### [EXCERPT TO READ]
§
For sustained nuclear fusion to be possible,
the **Lawson criterion** must be met,
from which some required properties
of the plasma and the reactor chamber can be deduced.

Suppose that a reactor generates a given power $$P_\mathrm{fus}$$ by nuclear fusion,
but that it leaks energy at a rate $$P_\mathrm{loss}$$ in an unusable way.
§
### [RECORDED INFORMATION]
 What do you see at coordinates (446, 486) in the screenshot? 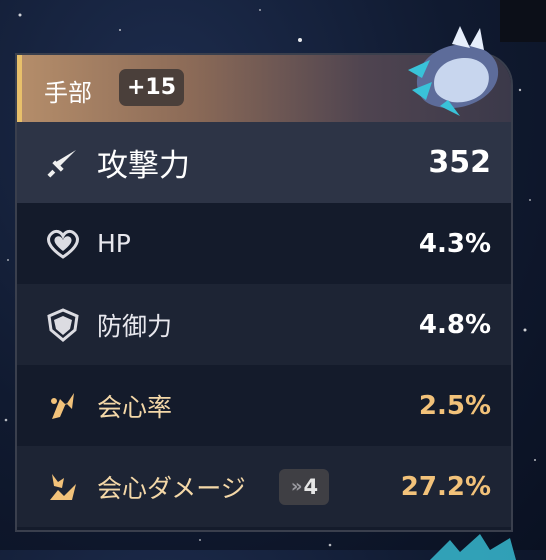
§
### [TASK TO COMPLETE]
Reproduce the stretch of the excerpt on the Lawson criterion from "For sustained nuclear" through "can be deduced.", word for word. The listing has no connection to the excerpt on the Lawson criterion.

### [REPLY]
For sustained nuclear fusion to be possible,
the **Lawson criterion** must be met,
from which some required properties
of the plasma and the reactor chamber can be deduced.